Kumar joins UW CEE in September 2016, coming from the University of California, San Diego, where he was a postdoctoral scholar at the Scripps Institution of Oceanography. Originally from a small town in east India, Kumar earned his bachelor’s degree at the Indian Institute of Technology in West Bengal, India, where he studied ocean engineering and naval architecture. During his second year in the program, while Kumar was learning how to design ships, his interest in coastal and environmental engineering was piqued during the 2004 Indian Ocean Tsunami.
“I was intrigued by how the tsunami waves propagate through the ocean, interact with the coast, and how we can mathematically model them,” Kumar said. “This topic eventually became my bachelor’s thesis project.”
Following his undergraduate degree, Kumar relocated to the United States to earn a master’s degree in geological sciences and Ph.D. in marine science, both from the University of South Carolina.
Kumar’s decision to join UW was based on several factors. The CEE department is unique, he said, comprised of faculty with broad interests, which allows for a variety of research projects. He was also impressed with the level of collaboration with the Applied Physics Lab and the School of Oceanography.
“I look forward to conducting independent research and addressing new science questions along the Washington Coast,” Kumar said. “I am also eager to teach graduate and undergraduate students and start my own research lab.”
As a coastal physical oceanographer, Kumar studies the region of the ocean extending from the shoreline to a depth of 100 meters. Within this region, he studies how wind, surface waves, tides, buoyance and local water depth influence the circulation pattern. He also analyzes how long it takes for pollutants, contaminants, sediment and larvae to move from shallower to deeper water. To answer these questions, Kumar develops and applies numerical ocean models and uses field measurements. His field research employs acoustic, conductivity and temperature sensors and high-frequency radars to measure water quality.
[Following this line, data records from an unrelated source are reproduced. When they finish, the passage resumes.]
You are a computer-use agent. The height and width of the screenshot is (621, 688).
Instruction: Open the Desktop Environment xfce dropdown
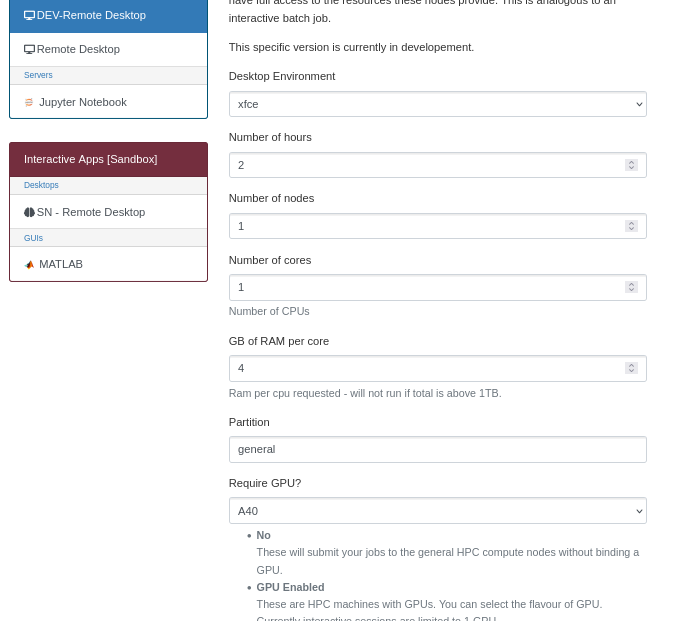pos(437,104)
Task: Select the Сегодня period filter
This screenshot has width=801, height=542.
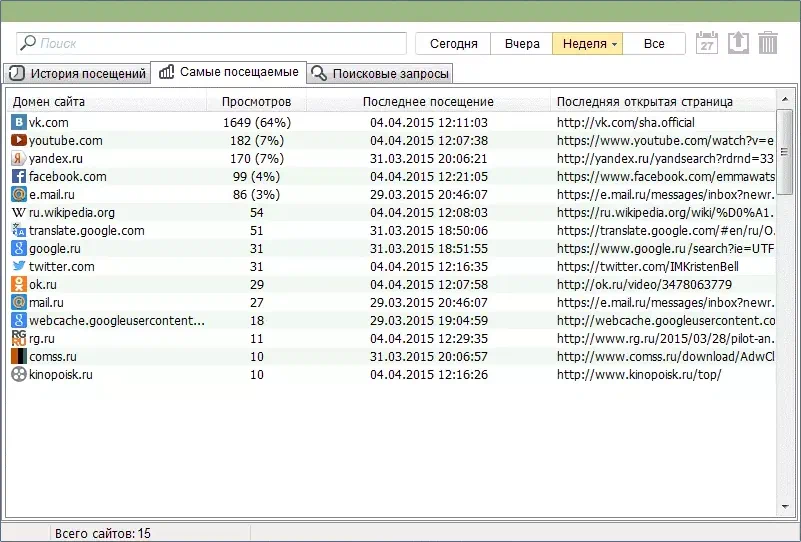Action: (x=453, y=44)
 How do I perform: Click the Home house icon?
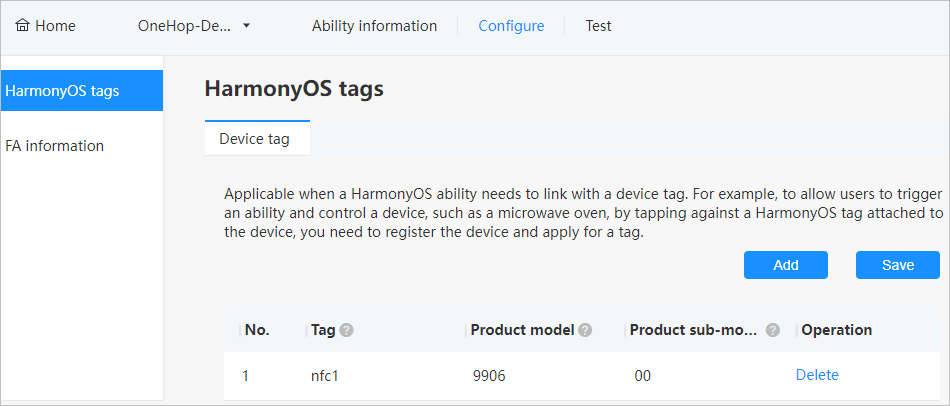(22, 26)
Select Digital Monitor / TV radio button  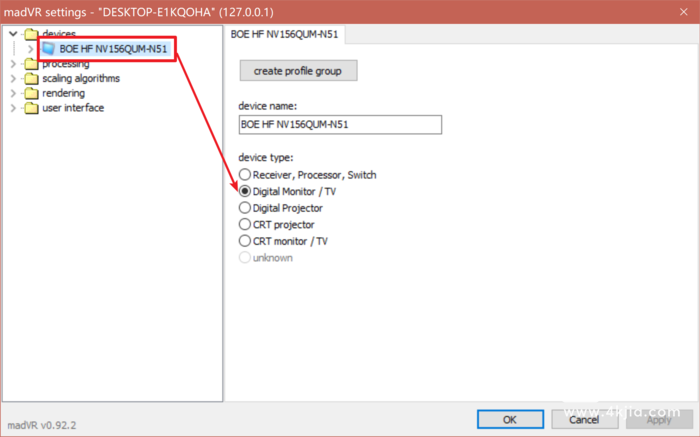245,191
“Coastal and environmental engineering allows me to use mathematical and physical principles to study something that evolves daily, such as how the waves propagate toward a beach, breaking and moving material around,” Kumar said.
During a recent NSF-funded project, Kumar oversaw modeling studies focused on injection of a large section of coastal water with non-toxic florescent pink dye. This tracked how pollutants and other contaminants traveled across the United States-Mexico border, with the goal of developing models to dilute pollution and predict water safety.
Kumar has been cited more than 150 times for his work in ocean sciences modeling and continues to be a reviewer for publications like Coastal Engineering, Ocean Modeling, and the Journal of Geophysical Research.
Kumar and his wife are looking forward to settling in Seattle and enjoying city life.